Starting at the line that contains "Like the post with the heart icon" and ending at the line that contains "The image size is (500, 440).", the lines below are to be given again exactly, with nothing added.

> [Dataset records]
---+---

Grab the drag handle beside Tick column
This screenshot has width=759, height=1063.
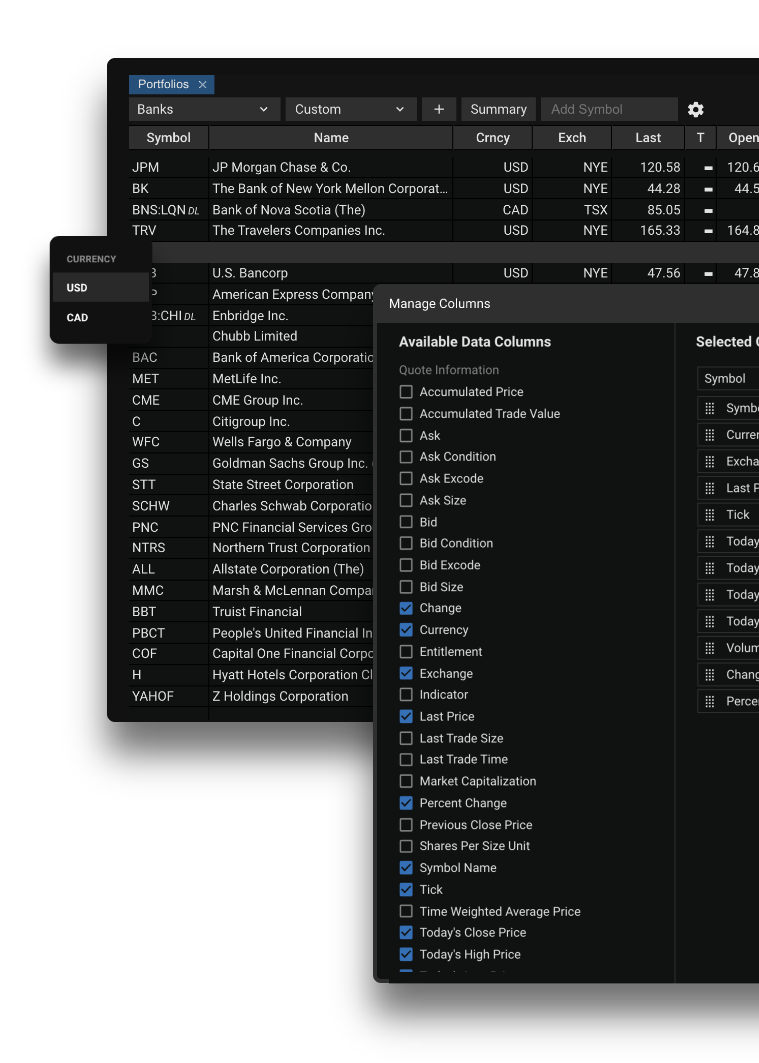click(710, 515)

---+---

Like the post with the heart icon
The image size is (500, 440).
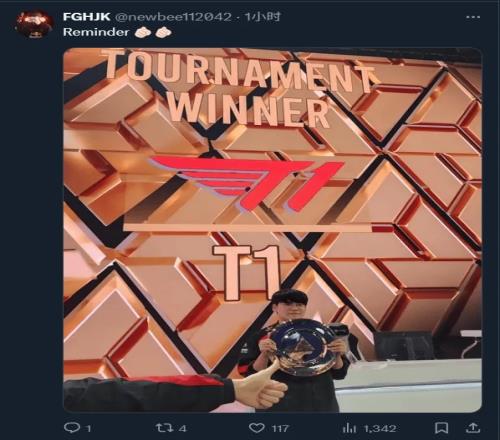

---+---

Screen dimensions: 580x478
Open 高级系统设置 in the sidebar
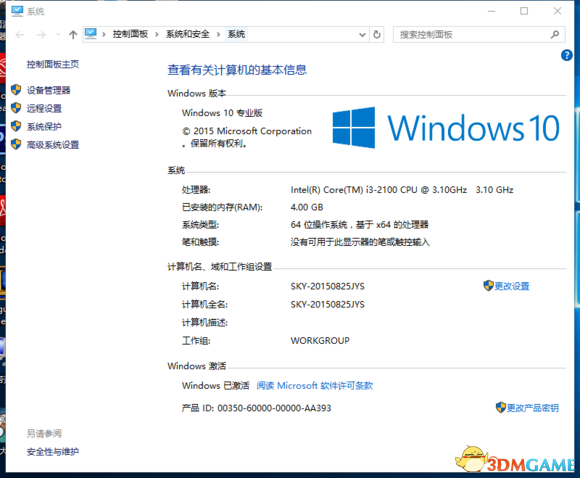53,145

---+---

> [Written response]
Like the post with the heart icon
The image size is (500, 440).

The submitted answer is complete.